Question

Write the fraction representing the shaded portion.

Answer 1

Hint: Write the “fraction of shaded portion $=\dfrac{\text{Numerator}}{\text{Denominator}}$ “

Here the numerator will be the area of the shaded portion and denominator will be equal to the total area. Assume a variable for the area of each triangle and calculate the total area of the shaded portion in terms of the variable.

Complete step-by-step answer:

We have to find the fraction representing the shaded portion. We know that “A fraction simply tells how many parts of a whole we have”. So, we have to find what fraction of total is the shaded portion. We can also say that we have to find what fraction of the total area is the shaded portion.

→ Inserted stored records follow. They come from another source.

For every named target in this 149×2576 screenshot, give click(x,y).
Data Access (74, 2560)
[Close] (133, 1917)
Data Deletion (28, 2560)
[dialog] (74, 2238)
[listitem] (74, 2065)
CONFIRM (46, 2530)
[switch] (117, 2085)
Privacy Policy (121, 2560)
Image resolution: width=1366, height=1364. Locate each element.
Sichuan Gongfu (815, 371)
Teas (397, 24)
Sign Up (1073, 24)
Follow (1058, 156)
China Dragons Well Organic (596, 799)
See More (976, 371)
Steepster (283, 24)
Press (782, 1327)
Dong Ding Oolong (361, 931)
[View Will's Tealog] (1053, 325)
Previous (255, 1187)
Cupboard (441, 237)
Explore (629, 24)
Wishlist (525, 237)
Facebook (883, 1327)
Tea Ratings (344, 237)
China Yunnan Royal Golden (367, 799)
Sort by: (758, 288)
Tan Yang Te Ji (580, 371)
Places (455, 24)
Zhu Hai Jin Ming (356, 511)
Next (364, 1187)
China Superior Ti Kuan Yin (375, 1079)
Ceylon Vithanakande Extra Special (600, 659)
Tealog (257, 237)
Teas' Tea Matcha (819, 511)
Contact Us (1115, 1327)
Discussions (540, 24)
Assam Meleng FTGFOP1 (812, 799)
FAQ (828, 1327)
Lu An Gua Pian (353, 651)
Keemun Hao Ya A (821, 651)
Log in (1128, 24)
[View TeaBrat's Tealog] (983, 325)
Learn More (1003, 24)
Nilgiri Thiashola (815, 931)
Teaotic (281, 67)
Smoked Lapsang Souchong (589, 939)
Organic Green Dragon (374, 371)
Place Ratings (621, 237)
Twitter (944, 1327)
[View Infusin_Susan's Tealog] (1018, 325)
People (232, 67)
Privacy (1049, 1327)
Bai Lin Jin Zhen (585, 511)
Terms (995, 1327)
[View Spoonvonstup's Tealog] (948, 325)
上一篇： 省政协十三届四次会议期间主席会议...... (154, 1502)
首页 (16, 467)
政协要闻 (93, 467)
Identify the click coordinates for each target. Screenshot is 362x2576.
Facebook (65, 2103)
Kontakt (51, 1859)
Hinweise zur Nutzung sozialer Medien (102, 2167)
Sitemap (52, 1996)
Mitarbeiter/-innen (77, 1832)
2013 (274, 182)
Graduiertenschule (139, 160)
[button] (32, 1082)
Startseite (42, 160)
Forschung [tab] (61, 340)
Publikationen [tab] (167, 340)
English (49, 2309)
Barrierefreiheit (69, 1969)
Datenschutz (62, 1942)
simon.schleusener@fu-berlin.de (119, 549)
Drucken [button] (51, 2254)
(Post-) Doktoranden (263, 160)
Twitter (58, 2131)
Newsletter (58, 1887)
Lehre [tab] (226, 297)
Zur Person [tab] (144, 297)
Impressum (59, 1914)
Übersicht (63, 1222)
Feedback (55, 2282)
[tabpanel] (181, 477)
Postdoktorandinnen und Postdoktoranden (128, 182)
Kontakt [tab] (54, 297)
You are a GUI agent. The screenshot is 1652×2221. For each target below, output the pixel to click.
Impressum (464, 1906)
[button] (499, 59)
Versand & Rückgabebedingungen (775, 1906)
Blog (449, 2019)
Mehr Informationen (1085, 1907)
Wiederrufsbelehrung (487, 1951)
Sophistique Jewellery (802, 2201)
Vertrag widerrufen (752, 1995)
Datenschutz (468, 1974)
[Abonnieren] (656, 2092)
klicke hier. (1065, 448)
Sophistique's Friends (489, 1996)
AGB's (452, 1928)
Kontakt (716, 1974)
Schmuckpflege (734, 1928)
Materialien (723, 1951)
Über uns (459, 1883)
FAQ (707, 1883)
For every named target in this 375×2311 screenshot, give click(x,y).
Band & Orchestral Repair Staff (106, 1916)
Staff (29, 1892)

We know that fractions are calculated by finding its numerator and denominator. Numerator will be the part of the portion whose fraction is to be calculated and the denominator will be the whole thing whose parts or portions fraction is to be calculated.Here , we have to find the fraction of the shaded portion. 

So, Numerator = Area of the shaded portion and

Denominator = total area.

In the figure, we can see that all the smaller triangles are identified i.e. all of them will have equal area.Let the area of each smaller triangle = A.

So, total area $=4\times A$ as total triangles =4

And Area of shaded portion $2\times A$.........as No. of shaded $\Delta 'le=2$ 

Hence in our fraction,

Numerator = 2A and 

Denominator = 4A.

We know that, Fraction $=\dfrac{\text{Numerator}}{\text{Denominator}}$

Hence the required fraction $=\dfrac{2A}{4A}$ .

We know that if we divide both numerator and denominator by the same number, then the fraction doesn’t change. So, let us divide both the numerator and denominator of the obtained fraction by 2A. On dividing both numerator and denominator of fraction $\dfrac{2A}{4A}$ by 2A, we will get,

$\dfrac{2A}{4A}=\dfrac{\dfrac{2A}{2A}}{\dfrac{4A}{2A}} $

$\Rightarrow \dfrac{2A}{4A}=\dfrac{1}{2} $ 

Hence, the required fraction representing the shaded portion$=\dfrac{1}{2}$.

Note: As all the smaller triangles are identical, instead of finding the fraction in terms of area, we can also find the fraction in terms of number of triangles. As 2 triangles out of 4 triangles are shaded. 

Fraction of shaded portion $=\dfrac{2}{4}$ .

On dividing both numerator and denominator by 2, we will get,

$\Rightarrow \text{Fraction of shaded portion =}\dfrac{1}{2}$.